6 Answers

  1. I remember myself from the age of two. He still spoke badly, but that didn't mean he was thinking badly. Thoughts don't necessarily translate into words. There is a good expression: a thought uttered is a lie. Most likely, children think in images, their own ideas about life.

  2. Children think in images, they reflect and understand the world without words, learn individual properties (delicious, sweet, bitter, warm, wet, full, hungry, etc.). Do you think why an infant unwraps a candy, does not take it in his mouth because he was burned or not that it is not delicious? Information about the world is already stored in his mind, and what is it then, if not thoughts. thinking is not a reflection of the world in the mind. They are already using this information.This is understandable even to such an amateur in psychology as I am a resident of the Kazakh village, maybe a respected professor of psychology did not have children yet

  3. The ability to think comes only with the ability to speak.

    When a child is born, he has no thoughts at all. There are only needs that it communicates with its innate cry.

    Somewhere from 2 months, the child establishes a connection with an adult. He gets the idea that the parent is warmth, affection. We see that the child is already smiling at the adult, because the adult is a release from colic, it is food.

    From the age of six months, an important moment comes when the child begins to establish a connection with objects. He needs to get acquainted with them, there is a pointing gesture:”Give.” That is, there is no truly formulated thought, but there is interest in the subject, there are emotions. This is not yet an understanding of the world, so far it is only being reflected. If the child gets his hands on an object, he throws it to see what happens. It's too early to talk about goal setting, it's just an instinctive action. How will the ball show up if you throw it: will it break, or will it spill, or what? Experience is being accumulated.

    Gradually, the child remembers words and sentences. He starts making the first sounds that sound right to him, like real words, but his parents don't understand them yet.

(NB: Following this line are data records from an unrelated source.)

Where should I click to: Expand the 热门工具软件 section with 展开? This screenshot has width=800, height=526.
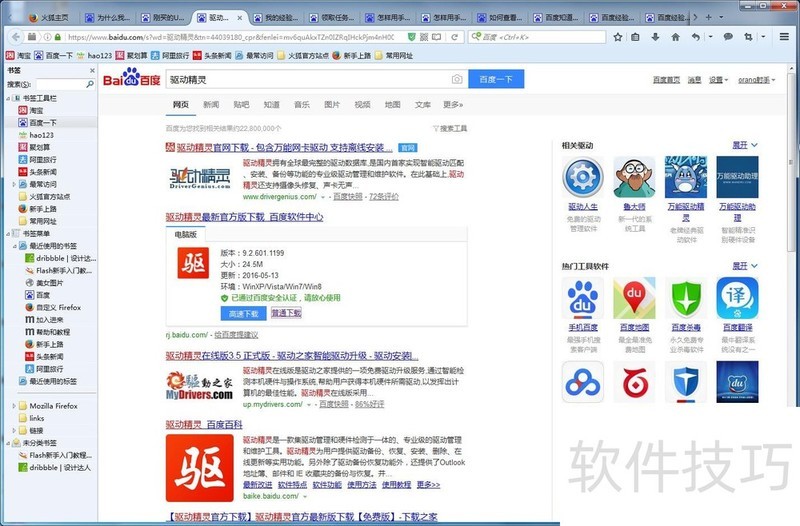click(741, 267)
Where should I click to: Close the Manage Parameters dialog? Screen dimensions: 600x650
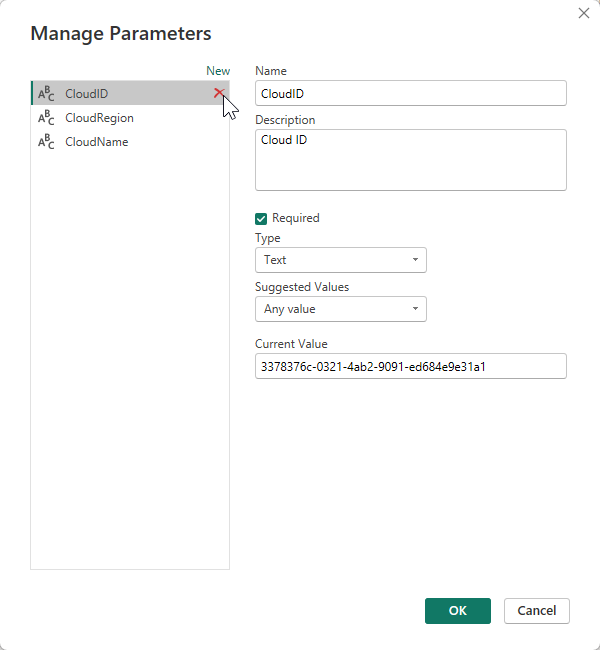[x=584, y=13]
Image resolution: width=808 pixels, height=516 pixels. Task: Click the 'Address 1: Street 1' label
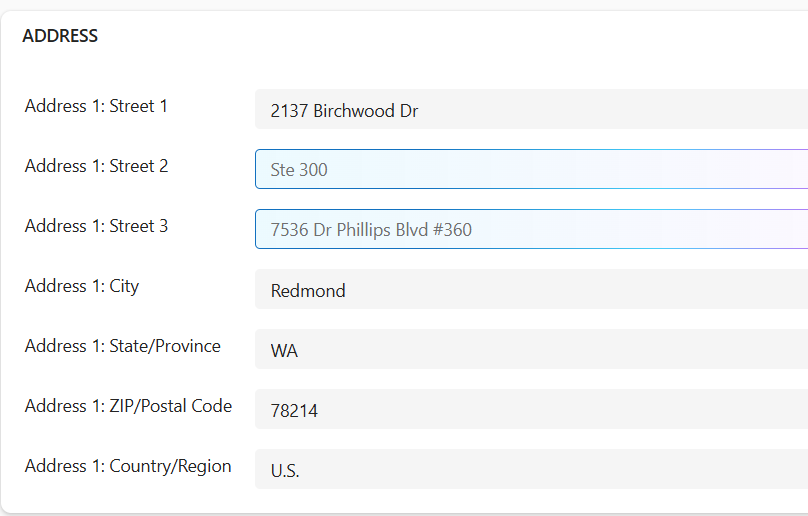click(96, 106)
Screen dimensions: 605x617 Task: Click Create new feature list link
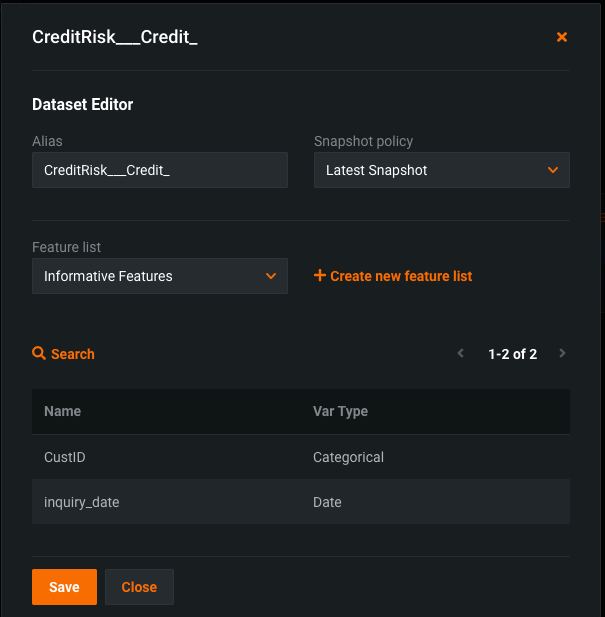coord(401,276)
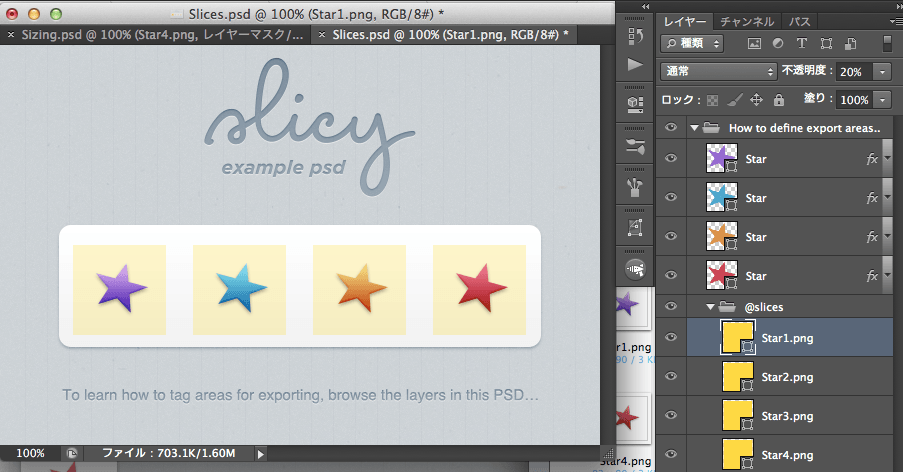Switch to the Sizing.psd document tab
Viewport: 903px width, 472px height.
pyautogui.click(x=156, y=34)
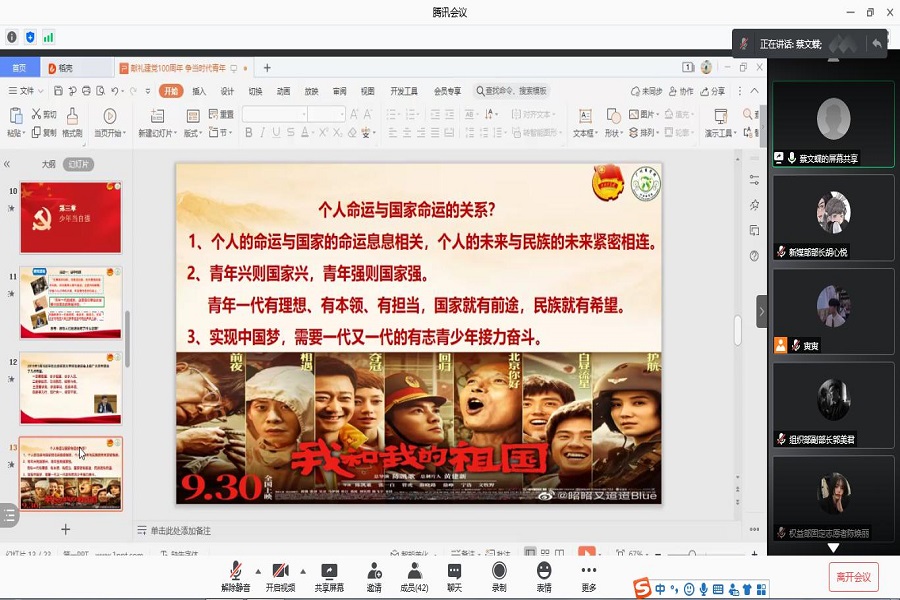900x600 pixels.
Task: Click the New Slide (新建幻灯片) button
Action: (x=157, y=123)
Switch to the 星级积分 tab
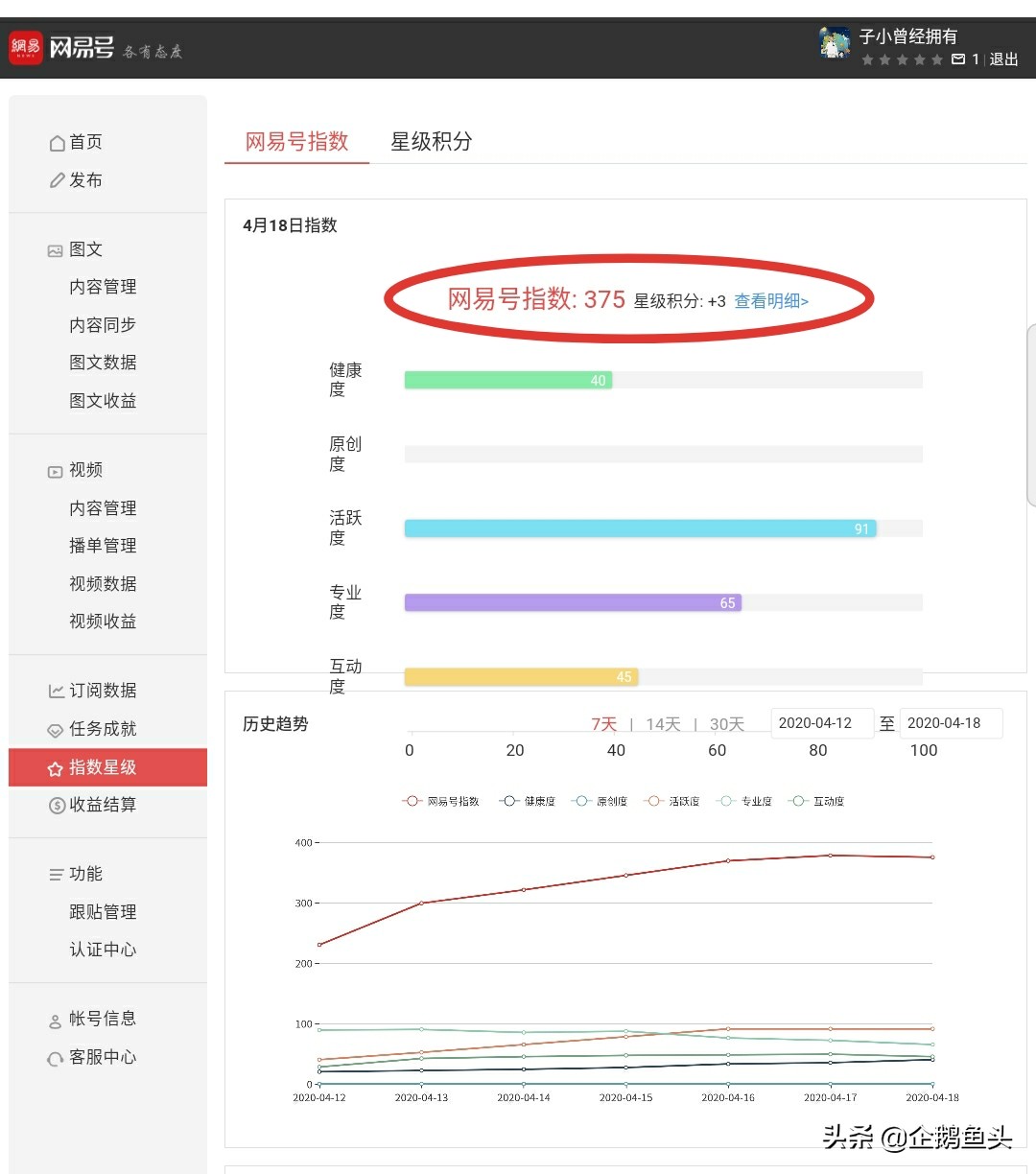Screen dimensions: 1036x1174 [432, 142]
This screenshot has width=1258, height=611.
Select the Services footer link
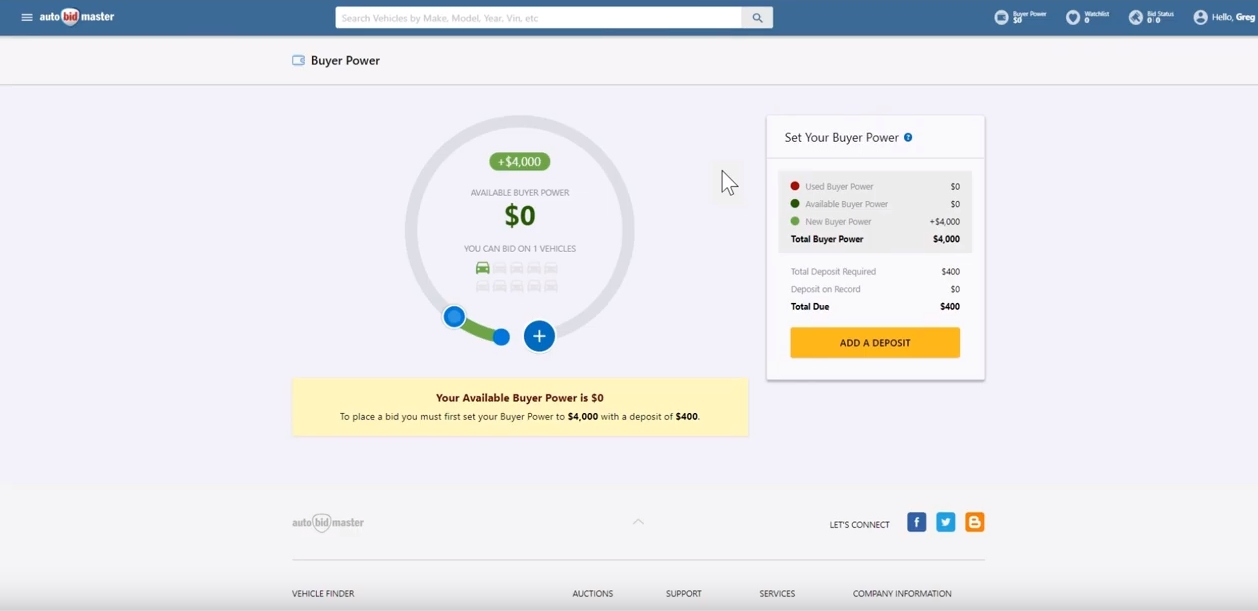777,594
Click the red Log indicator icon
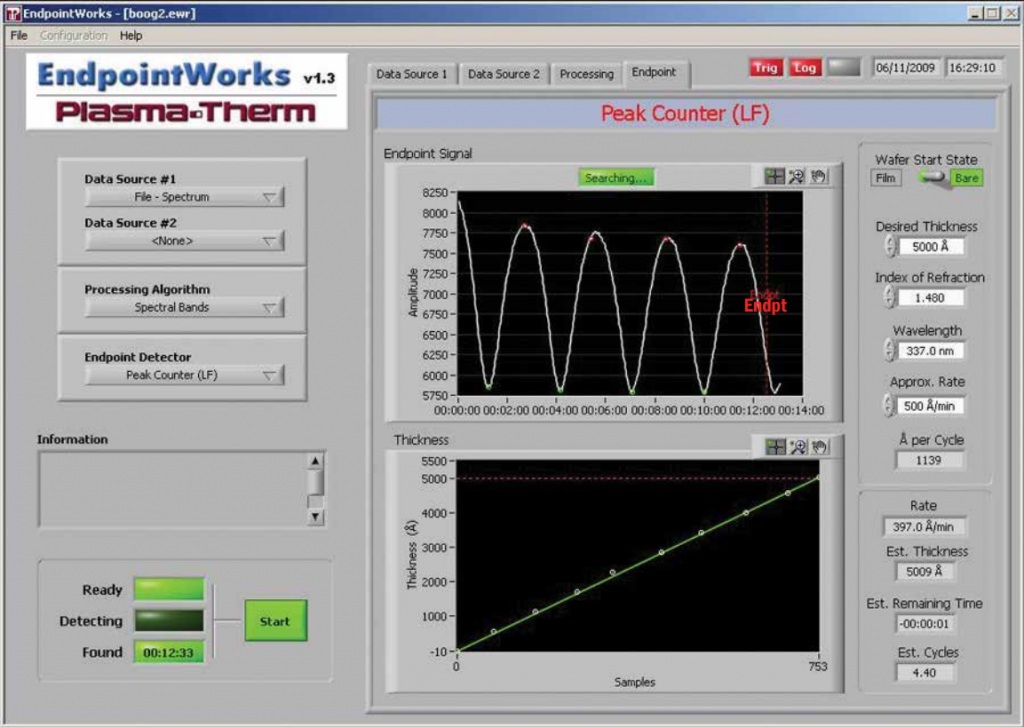The image size is (1024, 727). click(x=806, y=68)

And already closer to a year and a half, the sound device is ready to launch and along with the first words come the first thoughts.

  4. I remember a period of time when I couldn't speak. The speech of adults was perceived as a set of sounds and reproduced it, repeated it. It was an unintelligible continuous imitation of speech. Prior to mastering it, my thoughts had wandered spontaneously. I looked at the objects,but I didn't really understand them. This can be compared to the brain activity of an adult during severe fatigue, perhaps even intoxication, when you involuntarily perform actions that do not affect the consciousness, but sometimes pop up in the subconscious(otherwise I would not have remembered that moment from childhood). Humanity has developed many habits throughout history, including the habit of naming everything around us. And these habits sometimes prevent us from exploring pure patterns. In early childhood, we don't give names to objects,so we can't use them. When you see an unknown object, you begin to analyze it, draw analogies with other similar objects that you know, and search for information. The child, the baby, has not yet grown up to this, so it just spontaneously touches, tastes and does not think about why it is needed, how it is used.

  5. To draw an unambiguous parallel: “I think means I speak, I speak means I think” is somehow too primitive. In this case, what to do with people who are deaf from birth? They don't speak (and they learn sign language much later than normal children learn it), so they can't think? Nonsense)

    A person's thoughts appear much earlier, not yet being able to speak, the child performs actions that require making primitive decisions (which toy to choose?), concentration (the ability to focus on one particular subject), building simple cause-and – effect relationships (mom took a spoon-so we will eat), and so on.

    If you look physiologically, the child's brain “matures” (i.e., roughly speaking, it becomes structurally and functionally similar to the adult brain) by 1-1.5 years. I.e., at this age, the child has all the physiological possibilities for the formation and development of thinking.

  6. It depends on what you mean by “thinking”. If conscious manipulation of symbols, speech particles, then, before mastering the language, most likely nothing. And if you allow extraverbal thinking, so to speak, “the perfect radiance of a pure mind contemplating itself,” then there are reasons to think that the child is making sense of the entire universe. There are reasons to think that when you are at the peak of your psychedelic experience, you think in the same way that children do before mastering speech and dividing the world into objects.